Start of Block
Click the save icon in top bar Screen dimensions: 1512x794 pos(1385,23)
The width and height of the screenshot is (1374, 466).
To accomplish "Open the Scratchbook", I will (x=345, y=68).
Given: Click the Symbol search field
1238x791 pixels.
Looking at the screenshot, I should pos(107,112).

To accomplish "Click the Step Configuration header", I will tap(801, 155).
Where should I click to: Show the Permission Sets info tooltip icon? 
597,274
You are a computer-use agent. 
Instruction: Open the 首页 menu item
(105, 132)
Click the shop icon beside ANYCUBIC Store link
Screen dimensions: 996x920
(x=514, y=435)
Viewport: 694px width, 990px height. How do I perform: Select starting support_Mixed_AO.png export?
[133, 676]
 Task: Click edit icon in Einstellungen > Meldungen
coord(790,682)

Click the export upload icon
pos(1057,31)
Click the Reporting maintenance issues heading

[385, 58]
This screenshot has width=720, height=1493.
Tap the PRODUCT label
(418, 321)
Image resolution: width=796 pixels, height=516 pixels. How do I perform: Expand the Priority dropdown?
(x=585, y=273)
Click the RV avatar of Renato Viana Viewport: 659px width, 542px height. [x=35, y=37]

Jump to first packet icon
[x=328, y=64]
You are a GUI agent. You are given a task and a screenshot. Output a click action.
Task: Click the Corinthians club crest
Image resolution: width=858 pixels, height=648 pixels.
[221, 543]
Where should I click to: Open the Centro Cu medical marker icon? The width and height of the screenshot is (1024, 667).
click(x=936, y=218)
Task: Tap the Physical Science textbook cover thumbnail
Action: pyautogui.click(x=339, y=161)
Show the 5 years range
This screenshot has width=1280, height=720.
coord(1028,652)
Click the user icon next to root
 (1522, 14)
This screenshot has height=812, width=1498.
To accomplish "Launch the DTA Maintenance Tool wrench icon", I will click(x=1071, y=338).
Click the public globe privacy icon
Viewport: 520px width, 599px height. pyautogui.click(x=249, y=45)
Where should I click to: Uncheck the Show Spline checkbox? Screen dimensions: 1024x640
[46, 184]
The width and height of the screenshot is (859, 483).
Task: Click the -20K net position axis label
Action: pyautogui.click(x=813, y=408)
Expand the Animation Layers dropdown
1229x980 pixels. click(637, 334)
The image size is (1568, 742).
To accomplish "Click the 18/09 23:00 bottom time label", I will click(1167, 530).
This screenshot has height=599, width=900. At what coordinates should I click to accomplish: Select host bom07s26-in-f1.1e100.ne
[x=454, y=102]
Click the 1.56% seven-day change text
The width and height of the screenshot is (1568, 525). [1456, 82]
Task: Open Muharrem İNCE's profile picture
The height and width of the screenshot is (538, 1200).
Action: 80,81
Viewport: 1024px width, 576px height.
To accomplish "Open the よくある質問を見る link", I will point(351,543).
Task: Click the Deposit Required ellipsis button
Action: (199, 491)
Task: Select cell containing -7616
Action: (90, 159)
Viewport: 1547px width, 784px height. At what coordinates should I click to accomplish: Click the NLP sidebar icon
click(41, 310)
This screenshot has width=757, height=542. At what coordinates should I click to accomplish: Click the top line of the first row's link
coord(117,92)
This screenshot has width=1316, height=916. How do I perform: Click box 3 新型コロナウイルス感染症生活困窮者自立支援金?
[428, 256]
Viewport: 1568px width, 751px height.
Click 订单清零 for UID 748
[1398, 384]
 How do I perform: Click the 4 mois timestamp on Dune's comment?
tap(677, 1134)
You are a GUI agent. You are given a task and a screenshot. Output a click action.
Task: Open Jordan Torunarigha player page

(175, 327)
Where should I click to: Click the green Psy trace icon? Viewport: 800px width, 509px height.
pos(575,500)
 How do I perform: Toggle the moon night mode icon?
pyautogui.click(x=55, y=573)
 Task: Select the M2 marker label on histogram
End of Block
- **Exercise objective**
What you return must be the entries, given again word for word.

- **Result for this exercise**
Click the save icon in top bar Screen dimensions: 1512x794 pos(1385,23)
The width and height of the screenshot is (1374, 466).
To accomplish "Open the Scratchbook", I will (x=345, y=68).
Given: Click the Symbol search field
1238x791 pixels.
Looking at the screenshot, I should pos(107,112).

To accomplish "Click the Step Configuration header", I will tap(801, 155).
Where should I click to: Show the Permission Sets info tooltip icon? 
597,274
You are a computer-use agent. 
Instruction: Open the 首页 menu item
(105, 132)
Click the shop icon beside ANYCUBIC Store link
Screen dimensions: 996x920
(x=514, y=435)
Viewport: 694px width, 990px height. How do I perform: Select starting support_Mixed_AO.png export?
[133, 676]
 Task: Click edit icon in Einstellungen > Meldungen
coord(790,682)

Click the export upload icon
pos(1057,31)
Click the Reporting maintenance issues heading

[385, 58]
This screenshot has width=720, height=1493.
Tap the PRODUCT label
(418, 321)
Image resolution: width=796 pixels, height=516 pixels. How do I perform: Expand the Priority dropdown?
(x=585, y=273)
Click the RV avatar of Renato Viana Viewport: 659px width, 542px height. [x=35, y=37]

Jump to first packet icon
[x=328, y=64]
You are a GUI agent. You are given a task and a screenshot. Output a click action.
Task: Click the Corinthians club crest
Image resolution: width=858 pixels, height=648 pixels.
[221, 543]
Where should I click to: Open the Centro Cu medical marker icon? The width and height of the screenshot is (1024, 667).
click(x=936, y=218)
Task: Tap the Physical Science textbook cover thumbnail
Action: pyautogui.click(x=339, y=161)
Show the 5 years range
This screenshot has width=1280, height=720.
coord(1028,652)
Click the user icon next to root
 (1522, 14)
This screenshot has height=812, width=1498.
To accomplish "Launch the DTA Maintenance Tool wrench icon", I will click(x=1071, y=338).
Click the public globe privacy icon
Viewport: 520px width, 599px height. pyautogui.click(x=249, y=45)
Where should I click to: Uncheck the Show Spline checkbox? Screen dimensions: 1024x640
[46, 184]
The width and height of the screenshot is (859, 483).
Task: Click the -20K net position axis label
Action: pyautogui.click(x=813, y=408)
Expand the Animation Layers dropdown
1229x980 pixels. click(637, 334)
The image size is (1568, 742).
To accomplish "Click the 18/09 23:00 bottom time label", I will click(1167, 530).
This screenshot has height=599, width=900. At what coordinates should I click to accomplish: Select host bom07s26-in-f1.1e100.ne
[x=454, y=102]
Click the 1.56% seven-day change text
The width and height of the screenshot is (1568, 525). [1456, 82]
Task: Open Muharrem İNCE's profile picture
The height and width of the screenshot is (538, 1200).
Action: 80,81
Viewport: 1024px width, 576px height.
To accomplish "Open the よくある質問を見る link", I will point(351,543).
Task: Click the Deposit Required ellipsis button
Action: (199, 491)
Task: Select cell containing -7616
Action: (90, 159)
Viewport: 1547px width, 784px height. At what coordinates should I click to accomplish: Click the NLP sidebar icon
click(41, 310)
This screenshot has width=757, height=542. At what coordinates should I click to accomplish: Click the top line of the first row's link
coord(117,92)
This screenshot has width=1316, height=916. How do I perform: Click box 3 新型コロナウイルス感染症生活困窮者自立支援金?
[428, 256]
Viewport: 1568px width, 751px height.
Click 订单清零 for UID 748
[1398, 384]
 How do I perform: Click the 4 mois timestamp on Dune's comment?
tap(677, 1134)
You are a GUI agent. You are given a task and a screenshot. Output a click action.
Task: Open Jordan Torunarigha player page

(175, 327)
Where should I click to: Click the green Psy trace icon? Viewport: 800px width, 509px height.
pos(575,500)
 How do I perform: Toggle the moon night mode icon?
pyautogui.click(x=55, y=573)
 Task: Select the M2 marker label on histogram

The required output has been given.